PostPosted: Sun Aug 28, 2022 4:32 pm
by Ellory Yu
The Samsung cable are notoriously bad and if you search the forum you’ll find many post about it causing drop frames. The Kondor Blue are solid cable. https://www.amazon.com/KONDOR-BLUE-Tran ... 165&sr=8-3

Re: Choppy footage as a result of slow USB-C cable. What to

PostPosted: Mon Aug 29, 2022 11:38 am
by drknsss
Back in the day you had to copy the frame right beside the dropped frame and paste it over the dropped frame manually. Most of the time people won't notice depending on what you shot.

Re: Choppy footage as a result of slow USB-C cable. What to

PostPosted: Mon Aug 29, 2022 3:24 pm
by Howard Roll
How much footage? Manually repairing a couple hundred drops could be tedious but doable. It would be easier with time code reference. Maybe Scene Cut Detection would be helpful if the tool could detect cuts based on dropped timecode. I might try and create an interim frame by overlaying the frames adjacent the gap and setting opacity to 50%. Creating a simulated motion blur between the two frames, and inserting a temporal frame to correct cadence, not perfect, but neither is a 3:2 pulldown.

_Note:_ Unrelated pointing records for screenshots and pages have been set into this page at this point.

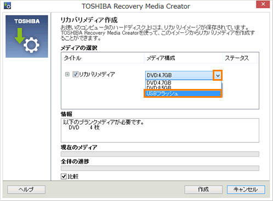
Task: Click the white gear graphic in logo
Action: pyautogui.click(x=31, y=45)
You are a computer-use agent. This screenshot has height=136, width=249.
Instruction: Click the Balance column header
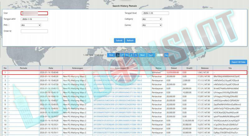[x=204, y=68]
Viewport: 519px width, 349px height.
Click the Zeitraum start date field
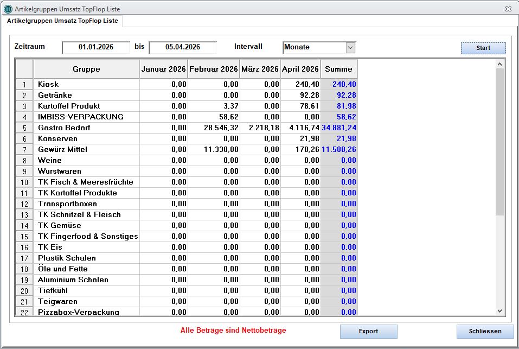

If there are thousands of breaks or if multiple continuous frames are dropped it could be curtains. Maybe try and repair the nastiest portions manually then fall back on optical flow once the process becomes mind numbing.

Good Luck

Re: Choppy footage as a result of slow USB-C cable. What to

PostPosted: Mon Aug 29, 2022 10:30 pm
by Jamie LeJeune
If you really get stuck, I have a contact who uses machine learning tools to fix random cadence problems. DM me if you'd like his info.